About this task:
Exact duplicates of the lines from the top of the data through the line containing "sitemap.xml (55, 2545)" are needed, with every picture left out.
● ● ●
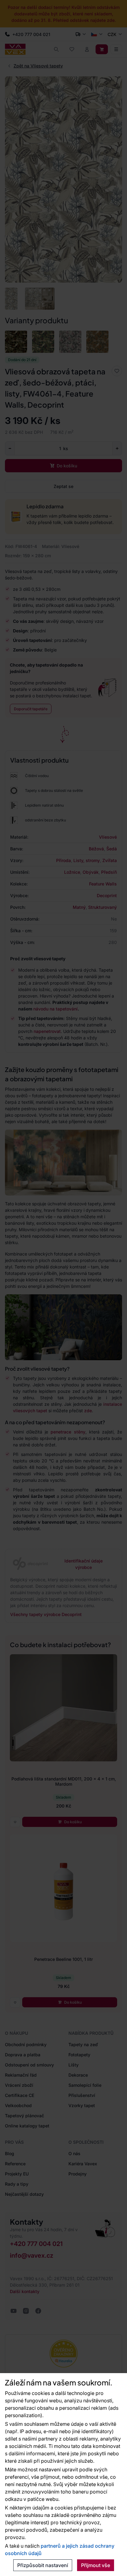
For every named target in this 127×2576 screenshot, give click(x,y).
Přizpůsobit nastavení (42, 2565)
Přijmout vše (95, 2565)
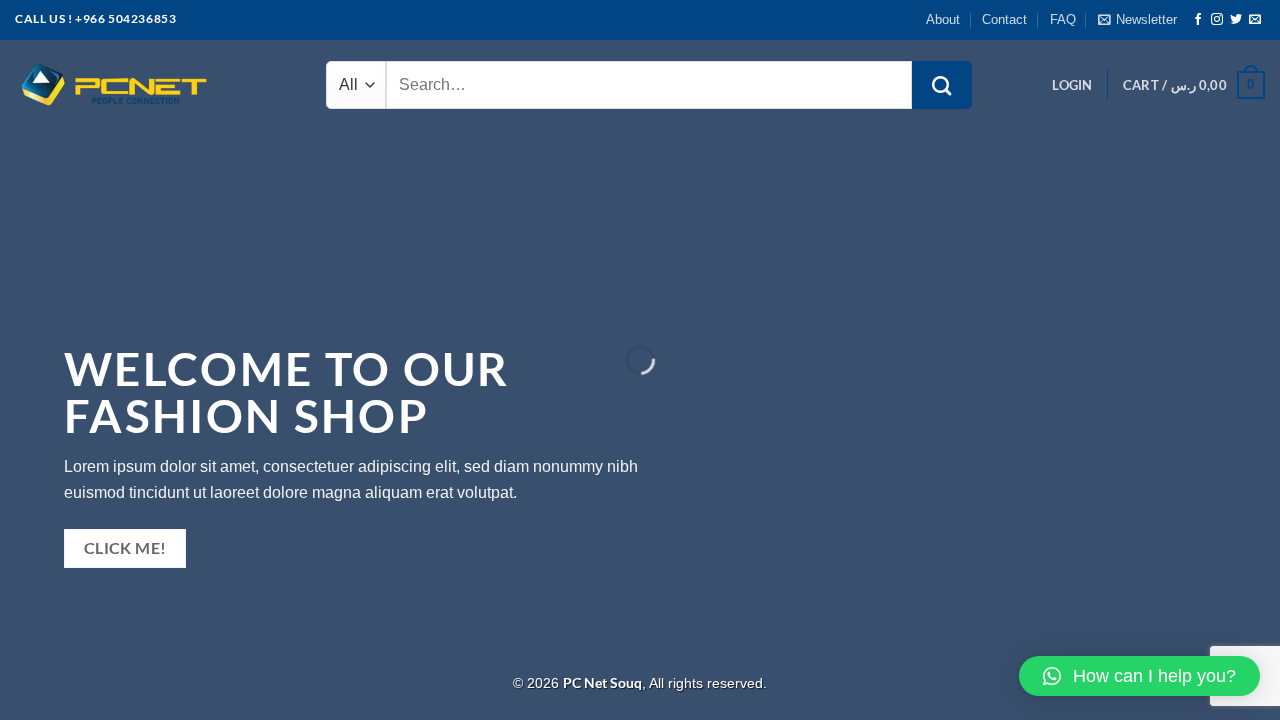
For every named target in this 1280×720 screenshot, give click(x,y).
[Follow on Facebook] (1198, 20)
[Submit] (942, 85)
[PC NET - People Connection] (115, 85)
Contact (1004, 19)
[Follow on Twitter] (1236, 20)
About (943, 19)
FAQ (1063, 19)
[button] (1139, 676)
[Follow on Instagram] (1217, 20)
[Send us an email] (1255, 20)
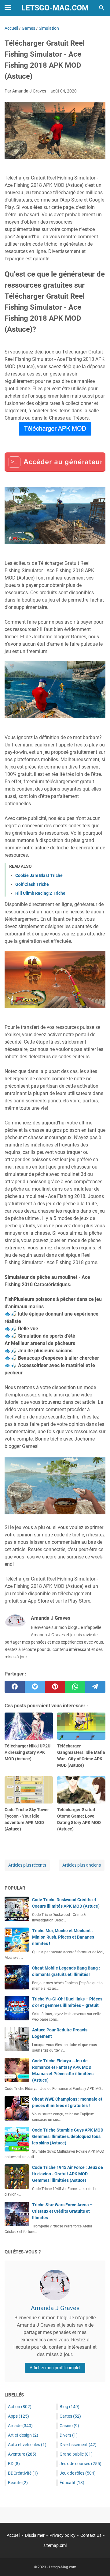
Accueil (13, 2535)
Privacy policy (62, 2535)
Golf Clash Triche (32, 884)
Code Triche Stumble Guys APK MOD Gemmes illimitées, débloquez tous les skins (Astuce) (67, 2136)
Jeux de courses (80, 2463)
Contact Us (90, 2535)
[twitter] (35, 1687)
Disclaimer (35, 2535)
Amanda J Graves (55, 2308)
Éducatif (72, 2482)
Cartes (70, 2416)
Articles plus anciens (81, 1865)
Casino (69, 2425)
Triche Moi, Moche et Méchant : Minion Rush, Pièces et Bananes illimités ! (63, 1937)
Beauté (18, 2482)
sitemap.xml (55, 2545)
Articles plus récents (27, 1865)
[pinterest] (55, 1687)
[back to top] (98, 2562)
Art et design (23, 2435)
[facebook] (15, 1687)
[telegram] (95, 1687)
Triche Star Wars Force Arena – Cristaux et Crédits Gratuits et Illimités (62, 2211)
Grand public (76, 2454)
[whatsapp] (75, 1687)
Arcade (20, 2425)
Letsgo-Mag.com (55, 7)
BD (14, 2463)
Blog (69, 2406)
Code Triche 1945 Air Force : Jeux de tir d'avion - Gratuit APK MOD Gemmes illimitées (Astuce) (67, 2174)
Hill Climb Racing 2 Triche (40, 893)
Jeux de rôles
● ● ●
Result for this exercise:
For every named target in this 127×2576 screenshot, give click(x,y).
Přizpůsobit nastavení (42, 2565)
Přijmout vše (95, 2565)
For every named target in this 1280×720 screenshot, give click(x,y).
[Follow on Facebook] (1198, 20)
[Submit] (942, 85)
[PC NET - People Connection] (115, 85)
Contact (1004, 19)
[Follow on Twitter] (1236, 20)
About (943, 19)
FAQ (1063, 19)
[button] (1139, 676)
[Follow on Instagram] (1217, 20)
[Send us an email] (1255, 20)
Accueil (13, 2535)
Privacy policy (62, 2535)
Golf Clash Triche (32, 884)
Code Triche Stumble Guys APK MOD Gemmes illimitées, débloquez tous les skins (Astuce) (67, 2136)
Jeux de courses (80, 2463)
Contact Us (90, 2535)
[twitter] (35, 1687)
Disclaimer (35, 2535)
Amanda J Graves (55, 2308)
Éducatif (72, 2482)
Cartes (70, 2416)
Articles plus anciens (81, 1865)
Casino (69, 2425)
Triche Moi, Moche et Méchant : Minion Rush, Pièces et Bananes illimités ! (63, 1937)
Beauté (18, 2482)
sitemap.xml (55, 2545)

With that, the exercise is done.